The method may be performed in a batch mode or in a continuous mode as would be obvious to one of ordinary skill in the art. For example, when a continuous flow process is used, the flow rates and amounts of the unmodified hydrocarbon fuel, the semi-solid activator, the optional carboxylic acid titrating component, and optional water are controlled and monitored through the mixing step at the appropriate point.
Once the conditioned hydrocarbon-based fuel has been prepared as described herein, the semi-solid activator that has been used to condition the hydrocarbon-based fuel is removed. While any method of removal known in the art may be used, in one embodiment the semi-solid activator is removed via filtration. The removal process is selected so as not to disassociate the semi-solid activator. After removal from the conditioned hydrocarbon-based fuel, the semi-solid activator may be reformulated as described herein and used in subsequent reactions to condition the unmodified hydrocarbon-based fuel. The method for treating and conditioning the hydrocarbon-based fuel may be performed one time or more than one time. As shown in Table 1, when the same lot of hydrocarbon-based fuel is subject to the treatment and conditioning reaction multiple times, certain properties of the fuel are further enhanced.
• • •
• **AIM**: Write out the part of the fuel-conditioning passage starting with "The method may" and going on through "the appropriate point.". Work only from the fuel-conditioning passage.

• **INFORMATION SUPPLIED**:
• • •
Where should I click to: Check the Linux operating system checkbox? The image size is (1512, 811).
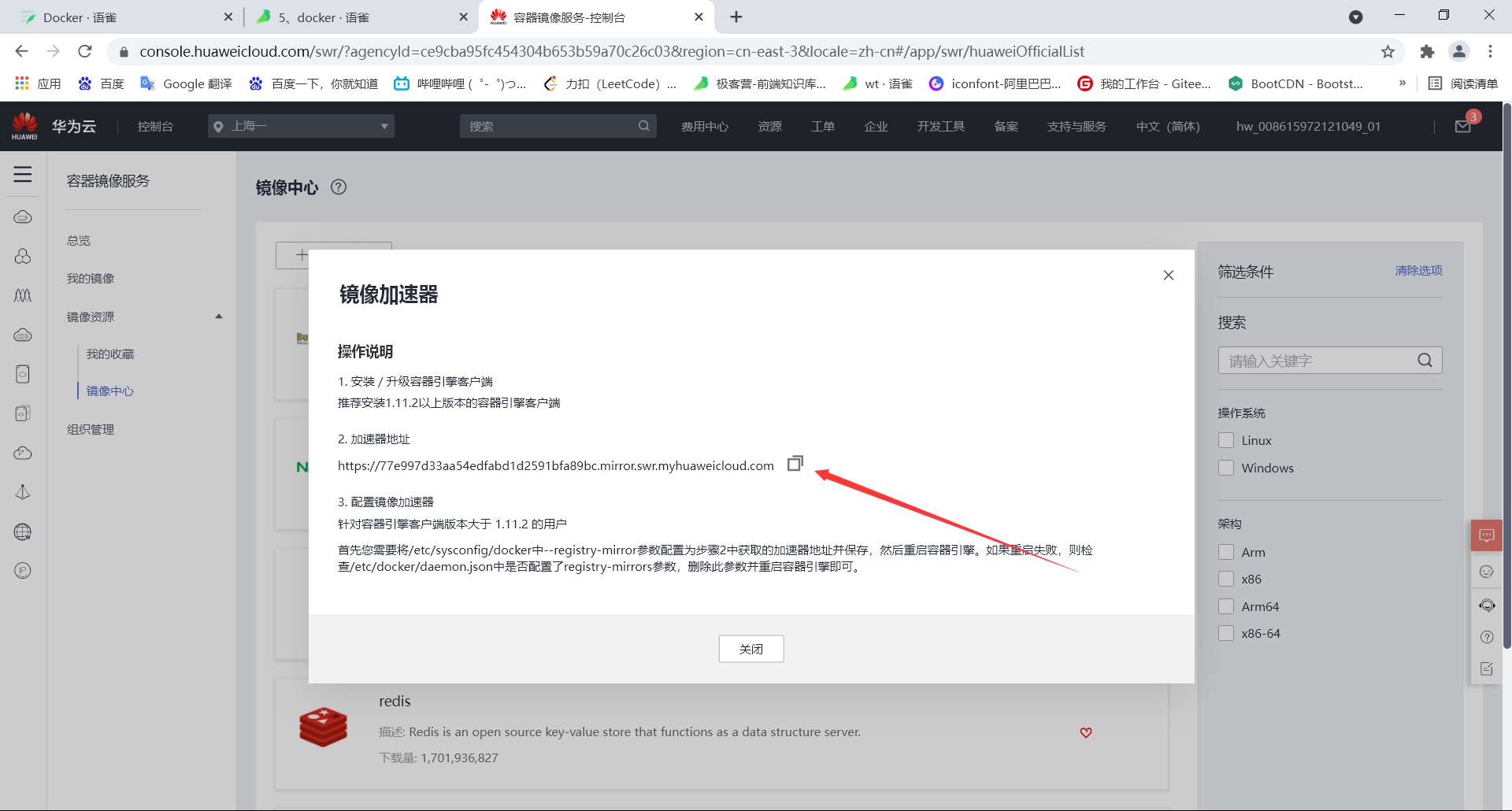[x=1226, y=440]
• • •
• **COMPLETED TASK**:
The method may be performed in a batch mode or in a continuous mode as would be obvious to one of ordinary skill in the art. For example, when a continuous flow process is used, the flow rates and amounts of the unmodified hydrocarbon fuel, the semi-solid activator, the optional carboxylic acid titrating component, and optional water are controlled and monitored through the mixing step at the appropriate point.